Anonymous you are wrong. It was common talk amongst UAL copilots at the time that Kehmeier, and some other senior captains were not able to adopt to jets. At 6,500 feet m.s.l. the first officer tried to add power (the rate of decent was 2,00 fpm). Kehmeier stopped him from adding power. About 15-20 seconds later the first officer did add power and assumed control of the airplane. With an altitude at that time of only 1,00 above ground level and a sink rate of 2,00 feet per second and the lag of the engines spooling up did not allow enough time to reduce the rate of descent to a safe level. The CAB Accident report was quite correct when it blamed the accident upon "the failure of the captain to take timely action to arrest an excessive descent rate during the landing approach." Kehmeire was NOT flying the airplane in the fashion the crews were trained to do.

The article doesn't say

The article doesn't say anything about your dad's heroics in opening up the door. He told my mom and dad about it this weekend and they related to story to was an amazing story.

Errr.. sorry anonymous, but

Errr.. sorry anonymous, but your assertion is complete nonsense. Although the dangers of low thrust/high rate of descent unstable approaches in swept wing jet transports were not, perhaps, as well appreciated in 1965 as today, the bald fact is that high rates of descent close to the ground are dangerous. Most airlines today use "1 minute to impact" as a good rule of thumb - i.e. do not exceed 2000 feet per minute below 2000 above ground, 1000 fpm below 1000'. I fly for an airline where any excursion outside those parameters means a mandatory missed approach.
The CAB report makes clear that this was an avoidable accident, solely down to crew error. The captain, sad to say, was clearly not up to the job of flying high performance swept wing jets.
The 727 developed a reputation in its early days of being a 'hot ship' with several high sink rate accidents. Remember these were the early days of jet transports and the bald fact is that many of the captains were from a bygone era of piston engine flying and clearly not capable of the transition to jet equipment.

Utah plane crash 1965

The investigation into this crash and several others involving this same model showed the planes sink rate was higher than the flight manuals and training simulators showed. This error caused the aircraft to lose altitude faster than the original test flight data indicated, If the plane was flown by those numbers the craft came in short of the runway or stalled if pilots pulled the plane up to get to the runway. That faulty data caused several 727 crashes, is a well known fact in the industry. The pilots on this flight were flying it by the numbers given them by Boeing and had no fault in this tragedy.

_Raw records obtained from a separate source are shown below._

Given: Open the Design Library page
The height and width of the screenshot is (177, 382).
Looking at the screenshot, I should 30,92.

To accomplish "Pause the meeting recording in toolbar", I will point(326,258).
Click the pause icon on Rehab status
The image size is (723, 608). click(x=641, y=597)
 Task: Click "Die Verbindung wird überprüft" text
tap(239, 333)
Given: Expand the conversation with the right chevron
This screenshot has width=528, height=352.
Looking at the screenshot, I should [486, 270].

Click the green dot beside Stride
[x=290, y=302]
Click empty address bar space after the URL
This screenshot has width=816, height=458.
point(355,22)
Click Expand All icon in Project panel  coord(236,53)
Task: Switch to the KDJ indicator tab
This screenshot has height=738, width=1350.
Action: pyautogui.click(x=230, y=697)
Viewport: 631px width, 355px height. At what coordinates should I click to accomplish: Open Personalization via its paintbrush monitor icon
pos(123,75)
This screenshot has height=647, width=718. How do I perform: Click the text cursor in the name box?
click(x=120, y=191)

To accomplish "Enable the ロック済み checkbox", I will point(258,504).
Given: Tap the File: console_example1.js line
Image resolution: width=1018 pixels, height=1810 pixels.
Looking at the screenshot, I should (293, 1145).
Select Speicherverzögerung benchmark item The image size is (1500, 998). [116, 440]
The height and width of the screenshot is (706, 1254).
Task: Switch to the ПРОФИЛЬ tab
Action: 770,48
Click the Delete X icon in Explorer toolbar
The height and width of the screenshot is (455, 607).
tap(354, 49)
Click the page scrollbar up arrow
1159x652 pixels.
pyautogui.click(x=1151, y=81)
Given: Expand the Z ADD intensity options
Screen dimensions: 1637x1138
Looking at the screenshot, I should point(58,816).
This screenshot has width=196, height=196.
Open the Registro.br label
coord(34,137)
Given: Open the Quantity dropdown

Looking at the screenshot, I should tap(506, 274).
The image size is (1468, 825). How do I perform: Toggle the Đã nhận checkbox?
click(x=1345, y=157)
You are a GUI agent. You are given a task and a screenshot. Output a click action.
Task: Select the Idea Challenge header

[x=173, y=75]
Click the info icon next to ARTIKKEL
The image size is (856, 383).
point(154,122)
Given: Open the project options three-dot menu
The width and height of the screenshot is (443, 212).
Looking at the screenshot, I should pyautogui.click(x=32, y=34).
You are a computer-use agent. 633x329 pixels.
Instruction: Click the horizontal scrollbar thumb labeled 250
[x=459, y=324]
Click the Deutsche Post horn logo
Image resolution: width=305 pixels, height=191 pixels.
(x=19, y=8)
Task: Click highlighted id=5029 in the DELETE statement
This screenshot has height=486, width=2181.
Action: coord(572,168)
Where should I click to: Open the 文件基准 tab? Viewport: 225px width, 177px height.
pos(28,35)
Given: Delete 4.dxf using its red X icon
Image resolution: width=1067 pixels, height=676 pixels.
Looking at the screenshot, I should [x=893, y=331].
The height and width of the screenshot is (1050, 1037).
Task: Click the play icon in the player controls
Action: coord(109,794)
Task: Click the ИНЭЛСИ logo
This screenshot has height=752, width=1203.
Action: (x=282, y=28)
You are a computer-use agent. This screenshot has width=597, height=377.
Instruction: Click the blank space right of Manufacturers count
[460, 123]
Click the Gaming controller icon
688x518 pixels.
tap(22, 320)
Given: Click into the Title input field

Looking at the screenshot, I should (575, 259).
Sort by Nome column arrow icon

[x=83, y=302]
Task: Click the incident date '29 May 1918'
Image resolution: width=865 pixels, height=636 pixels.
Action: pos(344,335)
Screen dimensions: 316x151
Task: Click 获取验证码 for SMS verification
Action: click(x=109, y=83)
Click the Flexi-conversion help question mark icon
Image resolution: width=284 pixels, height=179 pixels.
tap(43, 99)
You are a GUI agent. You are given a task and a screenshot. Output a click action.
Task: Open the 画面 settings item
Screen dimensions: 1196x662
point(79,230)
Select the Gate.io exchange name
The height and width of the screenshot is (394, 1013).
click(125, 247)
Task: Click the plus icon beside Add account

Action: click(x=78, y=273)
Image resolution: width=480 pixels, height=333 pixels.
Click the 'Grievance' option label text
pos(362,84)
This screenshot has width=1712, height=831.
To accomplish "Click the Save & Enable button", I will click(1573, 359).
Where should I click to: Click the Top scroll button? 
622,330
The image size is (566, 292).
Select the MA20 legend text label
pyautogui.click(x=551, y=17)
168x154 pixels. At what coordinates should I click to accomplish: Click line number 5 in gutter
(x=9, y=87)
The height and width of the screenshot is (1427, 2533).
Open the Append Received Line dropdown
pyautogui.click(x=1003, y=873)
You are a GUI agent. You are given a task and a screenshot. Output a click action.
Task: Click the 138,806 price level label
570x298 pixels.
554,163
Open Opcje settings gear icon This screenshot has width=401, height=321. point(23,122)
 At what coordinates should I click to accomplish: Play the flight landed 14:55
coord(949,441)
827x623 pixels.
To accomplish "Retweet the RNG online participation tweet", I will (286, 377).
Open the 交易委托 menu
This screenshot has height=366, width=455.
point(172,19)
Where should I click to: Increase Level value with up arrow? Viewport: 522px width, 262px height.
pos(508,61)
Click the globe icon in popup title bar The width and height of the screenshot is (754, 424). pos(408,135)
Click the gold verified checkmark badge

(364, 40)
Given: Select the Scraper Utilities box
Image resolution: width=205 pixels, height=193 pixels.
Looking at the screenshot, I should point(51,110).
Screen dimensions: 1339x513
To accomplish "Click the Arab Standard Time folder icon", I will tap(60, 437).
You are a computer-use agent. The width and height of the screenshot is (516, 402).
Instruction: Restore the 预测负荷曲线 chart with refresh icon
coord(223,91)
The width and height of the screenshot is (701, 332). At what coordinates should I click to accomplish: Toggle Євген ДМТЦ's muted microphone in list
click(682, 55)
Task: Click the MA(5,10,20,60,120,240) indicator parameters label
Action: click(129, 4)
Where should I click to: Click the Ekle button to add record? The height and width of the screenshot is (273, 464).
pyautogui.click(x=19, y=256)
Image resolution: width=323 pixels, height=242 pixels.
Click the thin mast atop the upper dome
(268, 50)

My grandfather died on that

My grandfather died on that plane. My mother was the oldest of four when she lost her daddy. It no doubt changed her life forever. She has wondered if any of the crew is still alive. Can you contact me, please.

SLC Utah Crash 1965

I was very surprised to come upon this page about the 727 jet crash Nov 11, 1965; a day I will never forget. I was a crew member trapped in the aft of the aircraft wondering at what point of burning that I would actually die. Being only 21yrs old, I prayed for a miracle and God heard and answered me. The firefighters had given up hope of finding any more living survivors when I found a small opening along the ground to stick my fingers out. They started foaming that section on the tail and put the fire out just in time. I owe my life to God and that fire fighter. I am indeed blessed!